**DIRECTIONS**
Copy out the entries below in full and exactly.

--- DATA PROVIDED ---

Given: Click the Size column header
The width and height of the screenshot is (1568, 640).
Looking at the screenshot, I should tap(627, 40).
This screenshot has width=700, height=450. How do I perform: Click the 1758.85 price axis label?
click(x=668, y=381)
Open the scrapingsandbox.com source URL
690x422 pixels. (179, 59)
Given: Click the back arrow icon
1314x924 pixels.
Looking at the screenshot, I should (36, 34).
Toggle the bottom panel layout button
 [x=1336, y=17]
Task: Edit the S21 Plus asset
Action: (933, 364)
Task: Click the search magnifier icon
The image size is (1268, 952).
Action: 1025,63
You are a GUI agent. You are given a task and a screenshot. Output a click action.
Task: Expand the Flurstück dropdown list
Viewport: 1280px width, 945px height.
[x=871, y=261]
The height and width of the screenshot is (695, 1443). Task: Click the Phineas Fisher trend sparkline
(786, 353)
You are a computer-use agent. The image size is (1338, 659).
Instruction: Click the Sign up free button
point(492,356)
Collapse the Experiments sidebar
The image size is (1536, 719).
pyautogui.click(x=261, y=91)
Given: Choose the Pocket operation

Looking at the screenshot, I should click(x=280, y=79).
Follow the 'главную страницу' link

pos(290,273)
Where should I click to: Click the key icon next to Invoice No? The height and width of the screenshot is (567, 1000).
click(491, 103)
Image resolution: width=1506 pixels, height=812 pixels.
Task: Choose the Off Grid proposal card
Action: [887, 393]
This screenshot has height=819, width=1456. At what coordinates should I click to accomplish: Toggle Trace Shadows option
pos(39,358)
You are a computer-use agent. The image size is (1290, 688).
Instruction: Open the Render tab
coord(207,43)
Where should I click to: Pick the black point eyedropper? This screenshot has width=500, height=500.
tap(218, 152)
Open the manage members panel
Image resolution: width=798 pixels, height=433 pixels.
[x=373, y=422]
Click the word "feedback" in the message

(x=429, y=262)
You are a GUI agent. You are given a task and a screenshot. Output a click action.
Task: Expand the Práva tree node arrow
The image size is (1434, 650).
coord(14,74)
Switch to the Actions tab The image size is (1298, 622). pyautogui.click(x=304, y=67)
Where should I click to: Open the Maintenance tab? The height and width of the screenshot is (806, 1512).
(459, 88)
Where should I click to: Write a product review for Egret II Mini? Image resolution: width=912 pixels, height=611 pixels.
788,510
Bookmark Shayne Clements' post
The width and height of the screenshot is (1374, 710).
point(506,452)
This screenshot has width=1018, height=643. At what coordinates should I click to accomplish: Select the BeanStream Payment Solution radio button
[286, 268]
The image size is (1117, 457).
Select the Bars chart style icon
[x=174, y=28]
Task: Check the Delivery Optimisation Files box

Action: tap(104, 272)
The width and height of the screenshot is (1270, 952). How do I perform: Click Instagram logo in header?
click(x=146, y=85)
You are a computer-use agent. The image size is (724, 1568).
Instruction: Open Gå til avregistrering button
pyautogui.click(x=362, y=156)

---

**YOUR SOLUTION**
Given: Click the Size column header
The width and height of the screenshot is (1568, 640).
Looking at the screenshot, I should tap(627, 40).
This screenshot has width=700, height=450. How do I perform: Click the 1758.85 price axis label?
click(x=668, y=381)
Open the scrapingsandbox.com source URL
690x422 pixels. (179, 59)
Given: Click the back arrow icon
1314x924 pixels.
Looking at the screenshot, I should (36, 34).
Toggle the bottom panel layout button
 [x=1336, y=17]
Task: Edit the S21 Plus asset
Action: (933, 364)
Task: Click the search magnifier icon
The image size is (1268, 952).
Action: 1025,63
You are a GUI agent. You are given a task and a screenshot. Output a click action.
Task: Expand the Flurstück dropdown list
Viewport: 1280px width, 945px height.
[x=871, y=261]
The height and width of the screenshot is (695, 1443). Task: Click the Phineas Fisher trend sparkline
(786, 353)
You are a computer-use agent. The image size is (1338, 659).
Instruction: Click the Sign up free button
point(492,356)
Collapse the Experiments sidebar
The image size is (1536, 719).
pyautogui.click(x=261, y=91)
Given: Choose the Pocket operation

Looking at the screenshot, I should click(x=280, y=79).
Follow the 'главную страницу' link

pos(290,273)
Where should I click to: Click the key icon next to Invoice No? The height and width of the screenshot is (567, 1000).
click(491, 103)
Image resolution: width=1506 pixels, height=812 pixels.
Task: Choose the Off Grid proposal card
Action: [887, 393]
This screenshot has height=819, width=1456. At what coordinates should I click to accomplish: Toggle Trace Shadows option
pos(39,358)
You are a computer-use agent. The image size is (1290, 688).
Instruction: Open the Render tab
coord(207,43)
Where should I click to: Pick the black point eyedropper? This screenshot has width=500, height=500.
tap(218, 152)
Open the manage members panel
Image resolution: width=798 pixels, height=433 pixels.
[x=373, y=422]
Click the word "feedback" in the message

(x=429, y=262)
You are a GUI agent. You are given a task and a screenshot. Output a click action.
Task: Expand the Práva tree node arrow
The image size is (1434, 650).
coord(14,74)
Switch to the Actions tab The image size is (1298, 622). pyautogui.click(x=304, y=67)
Where should I click to: Open the Maintenance tab? The height and width of the screenshot is (806, 1512).
(459, 88)
Where should I click to: Write a product review for Egret II Mini? Image resolution: width=912 pixels, height=611 pixels.
788,510
Bookmark Shayne Clements' post
The width and height of the screenshot is (1374, 710).
point(506,452)
This screenshot has width=1018, height=643. At what coordinates should I click to accomplish: Select the BeanStream Payment Solution radio button
[286, 268]
The image size is (1117, 457).
Select the Bars chart style icon
[x=174, y=28]
Task: Check the Delivery Optimisation Files box

Action: tap(104, 272)
The width and height of the screenshot is (1270, 952). How do I perform: Click Instagram logo in header?
click(x=146, y=85)
You are a computer-use agent. The image size is (724, 1568).
Instruction: Open Gå til avregistrering button
pyautogui.click(x=362, y=156)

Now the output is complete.